§ **THE PROBLEM**
Without any pictures, copy the records below once more, exactly as they are.

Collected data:
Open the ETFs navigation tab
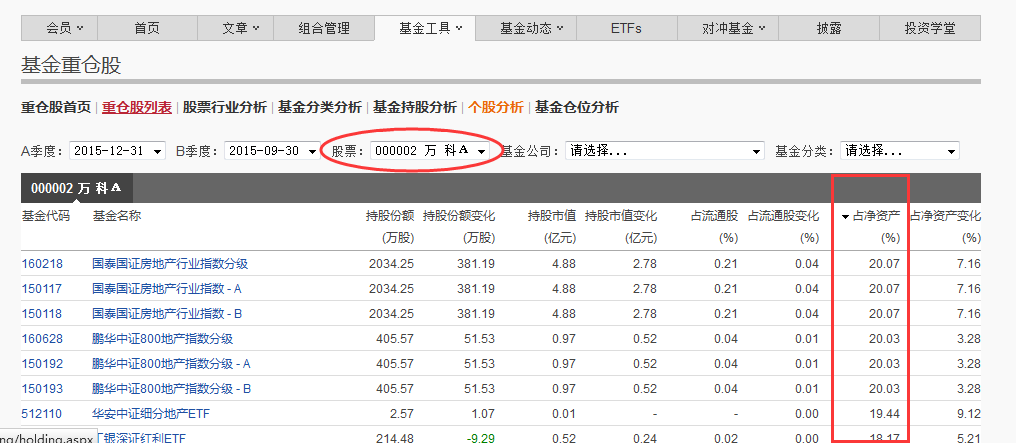tap(626, 28)
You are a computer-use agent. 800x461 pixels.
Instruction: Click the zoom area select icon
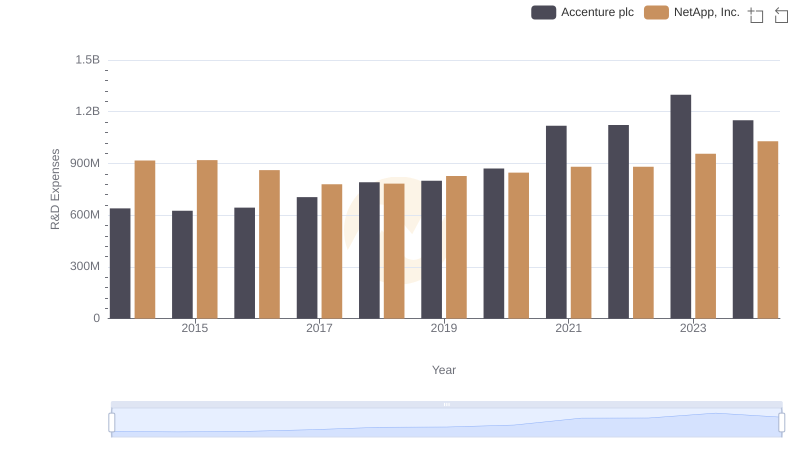(756, 14)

§ **ANSWER FOR THIS EXERCISE**
Open the ETFs navigation tab
tap(626, 28)
You are a computer-use agent. 800x461 pixels.
Instruction: Click the zoom area select icon
(756, 14)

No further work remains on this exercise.